In December 2013, LPS suffered a fatal shooting at their Arapahoe High School. “The shooting caused us to expedite everything, and our technology and integrator partners (Beacon Communications and Team Linx) responded well to our sped-up timeline.”

Grace added, “A PSIM allows us the flexibility to grow and expand, if needed we can have four operators at any one time in our control room. We have the flexibility to bring in people to deal with what is happening, what is needed. My staff needs to liaise with 145 users across our entire district. We have to manage this system as efficiently as possible, so we train our people to wear multiple hats. It seems to be working; we have not had any staff turnover since 2010.”

A total of 145 people have access to the video footage and eventually all data coming from the PSIM. At present, LPS is issuing various users with 145 tablets with Android software to enable mobility and faster, more accurate responses. LPS is providing designated security and police vehicles with video feeds as well.

“One of the greatest challenges related to K-12 security technology deployments is to have the ability to evolve with constantly changing demands on school safety. School Security must enhance the ability of the students to learn and for teachers to teach. In 2004, we put in a fantastic analog, black box cabling system. It was great then, but 10 years later, it’s completely obsolete because it so severely limits our options and ability to respond to a changing landscape,” recalled Grace.

Other major vendor partners in the LPS project included Open Options, Aiphone, and Altronix for access control, while Bosch, Inovonics, and Optex handled intrusion detection.

Staying Well Ahead of Obsolescence

In the past, there were significant challenges that arose when school districts deployed security technology. Often the older technology did not evolve with new threats and as a result became obsolete. A school district can overcome obsolescence by utilizing a PoE infrastructure for its security technology deployments. PoE allows a school district to adopt non-proprietary technologies for access control, IP cameras, Intercoms, duress, asset protection, mass notification, to name a few.  As a result, the school district is able to immediately adapt and mitigate new vulnerabilities.

“As we looked out over the technology supplier landscape, we were looking for companies that were consistently evolving their technologies. In doing so, we could evolve alongside our chosen technology providers. Now, we can implement in different schools and move equipment around. Without PoE, we simply could not evolve. We’re not stuck like 10 years ago, as long as the makers continue to innovate. We’re avoiding being stagnant, and using our capital reserve money to invest for the future. We can now afford to do things we could never do before,” said Grace.  “Our overall security goal is pretty simple:  we must have quality technology delivering quality results because we cannot have a successful educational experience without safety and security well taken care of.”
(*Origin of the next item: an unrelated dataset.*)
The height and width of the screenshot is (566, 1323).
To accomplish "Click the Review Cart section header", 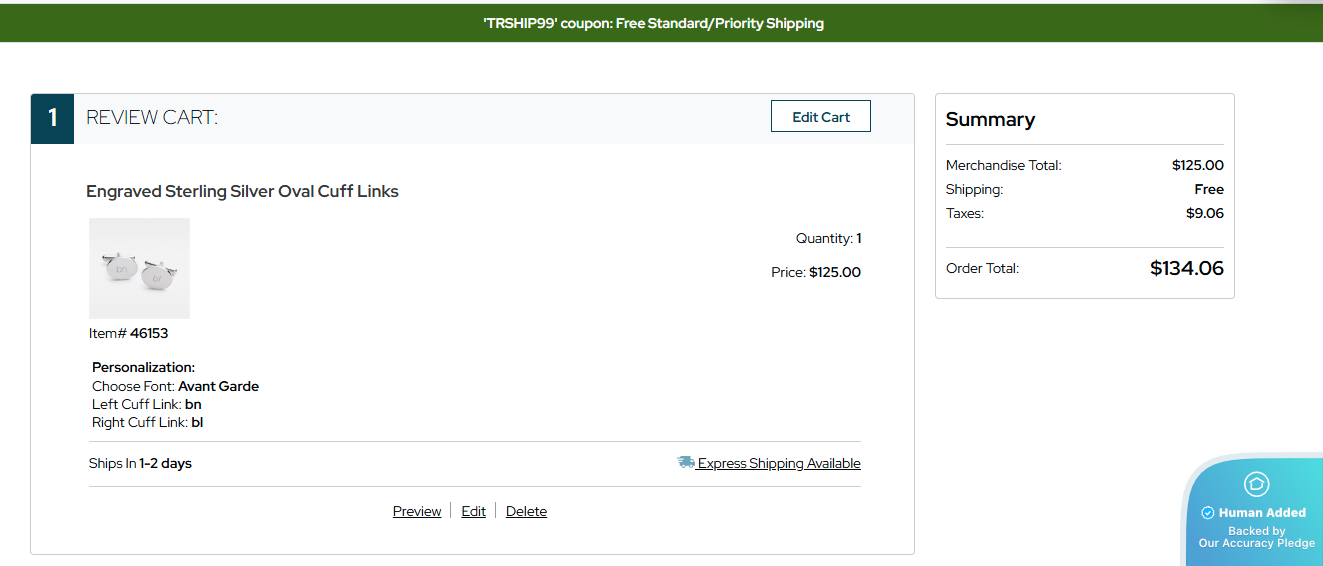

Technology Partners’ Contributions

Physical Security Information Management System

Physical Security Information Management (PSIM) is a category of software that provides a platform and applications created by middleware developers, designed to integrate multiple unconnected security applications and devices and control them through one comprehensive user interface. It collects and correlates events from existing disparate security devices and information systems (video, access control, sensors, analytics, networks, building systems, etc.) to empower personnel to identify and proactively resolve situations. PSIM integration enables numerous organizational benefits, including increased control, improved situation awareness and management reporting.

LPS is considered a pioneer in PSIM and an industry influencer for other school districts to adopt similar processes with life safety systems.  The LPS PSIM officially came online mid-summer 2016. The system being deployed is a first of its kind in K-12 due to its interactivity design for the operator. The system is customized for various users from the District Security office to the users at the school level. LPS looked at several vendors and Open Options was able to prove that they could meet our specifications and high-level needs.

PoE Cabling for the Future

Power over Ethernet allows a single cable to provide both data connection and electrical power to devices such as intercoms, door controllers, and security cameras. PoE-based devices are the new standard in security equipment such as surveillance and access control. The whole LPS Physical Security System is based on a POE data and power system.  The district used the 2012 bond issue to install PoE infrastructure to meet LPS security needs for many years to come. This infrastructure allows LPS to add and/or move needed security devices such as cameras, card readers, and other devices without tremendous upfront expenses. With the old way of adding security components to an access control system, the costliest component was often the installation of the device, not the device itself. The PoE infrastructure also improves response times in the upkeep of the systems. Each school has dedicated environmentally controlled Main Distribution Facility rooms dedicated to housing, organizing, and protecting the cabling and main hardware components. PoE cabling needs for the school district came through integrators Beacon Communications and Team Linx.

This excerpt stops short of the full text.